Hi had a folder which contains bunch of “.txt” files. Some files with (utf-8) format and some files with (utf-16) format. I need a Applescript to find out the (utf-8) fomat files and to convert it to (utf-16) format.
I got the below script from this forum. But it save as a new file and adding “_incov” to the file name. But I want to change the format in the original file itself.
set thefile to POSIX path of (choose file)
set newFileName to (do shell script "str=" & quoted form of thefile & ";echo ${str%.*}") & "_iconv.txt"
do shell script "xxd -p -r <<< xfeff > " & quoted form of newFileName
do shell script "iconv -f UTF-8 -t UTF-16BE " & space & quoted form of thefile & " >> " & quoted form of newFileName
UTF-8 is popular because it’s small and supports single byte characters (7-bits ASCII). Everything else UTF-16 is superior to UTF-8, like counting characters.
I’m not sure why the OP wants big-endian, but otherwise I’d suggest:
on open fileList
repeat with aFile in fileList
try
set theText to read aFile as «class utf8»
-- if we got here, it's UTF-8, so write it as UTF-16
write theText to aFile as Unicode text
on error
-- it's not UTF-8, so nothing to do
end try
end repeat
end open
use scripting additions
use framework "Foundation"
on open fileList
repeat with aFile in fileList
set thePath to POSIX path of aFile
set theNSString to (current application's NSString's stringWithContentsOfFile:thePath encoding:(current application's NSUTF8StringEncoding) |error|:(missing value))

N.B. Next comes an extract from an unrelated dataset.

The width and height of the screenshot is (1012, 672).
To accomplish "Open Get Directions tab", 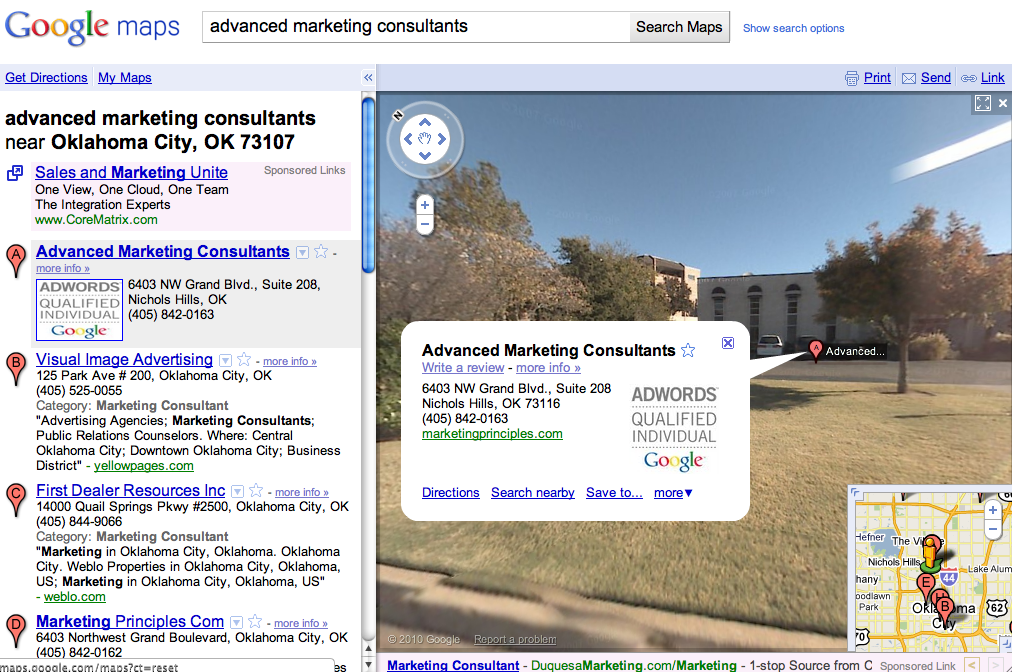I will point(46,78).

if theNSString is not missing value then -- it was UTF-8
(theNSString's writeToFile:thePath atomically:true encoding:(current application's NSUTF16BigEndianStringEncoding) |error|:(missing value))
end if
end repeat
end open
The endianness of an file works best if it matches the processor’s endianness (read: no byte shifts are required for each character). So therefore I think the file is used for another architecture than his Mac.

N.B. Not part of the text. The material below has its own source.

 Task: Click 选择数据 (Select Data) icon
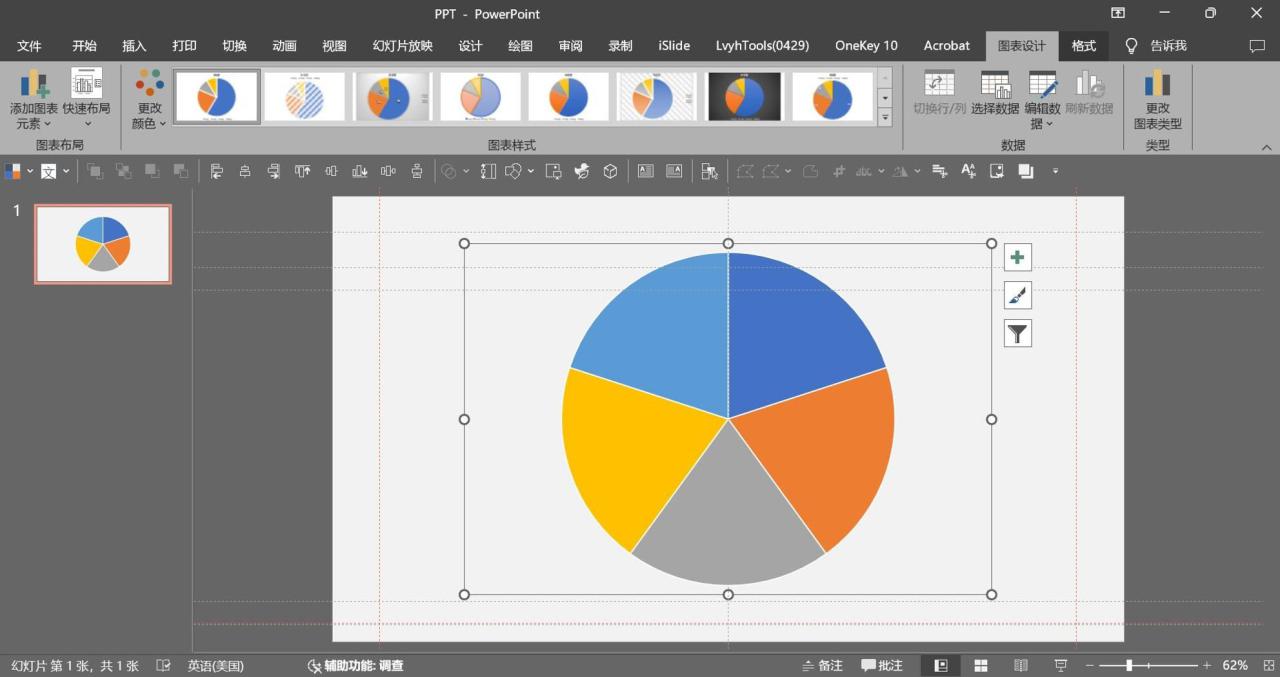coord(995,93)
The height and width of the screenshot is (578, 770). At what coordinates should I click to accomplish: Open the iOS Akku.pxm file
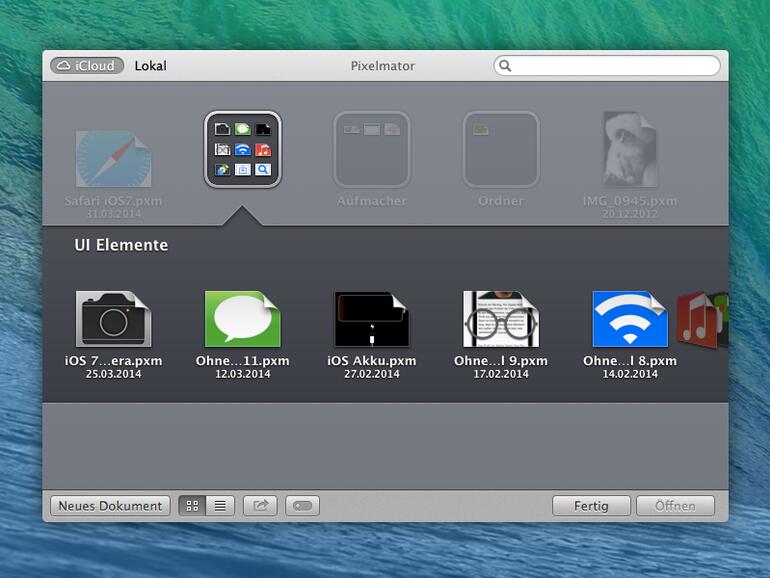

edit: Fun Fact, the PPC architecture is one of the few processors architectures that supports different endian modi on the fly. Reading an UTF-16BE or UTF-16LE using PPC Macs should make no difference while on the Intel Macs it does make a difference.
There is also that, that some software, only deals with unicode text, so you have to convert the text to unicode before importing it. Software like this, is often software that runs on several platforms, and probably takes this approach in order to keep the versions for the different platforms compatible with each other.

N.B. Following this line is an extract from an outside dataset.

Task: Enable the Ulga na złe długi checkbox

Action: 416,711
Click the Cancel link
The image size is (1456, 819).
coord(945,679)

You assume of course that the UTF-16 code will be the same length or longer than the UTF-8, which is probably a fairly safe bet.
The uncredited code the OP posted also writes a big-endian BOM to the file. (Two, in fact!) This version of yours writes a BOM too:
on open fileList
repeat with aFile in fileList
set fRef to (open for access aFile with write permission)
try
set txt to (read fRef as «class utf8»)
-- if we got here, it's UTF-8, so write it as UTF-16, big-endian with a BOM.
set eof fRef to 0
write «data rdatFEFF» to fRef
write txt to fRef as Unicode text
on error
-- It's not UTF-8, so it's probably UTF-16 already.
end try
close access fRef
end repeat
end open
#===== Handler borrowed from Regulus6633 - http://macscripter.net/viewtopic.php?id=36861
on writeTo(targetFile, theData, dataType, apendData)
-- targetFile is the path to the file you want to write
-- theData is the data you want in the file.
-- dataType is the data type of theData and it can be text, list, record etc.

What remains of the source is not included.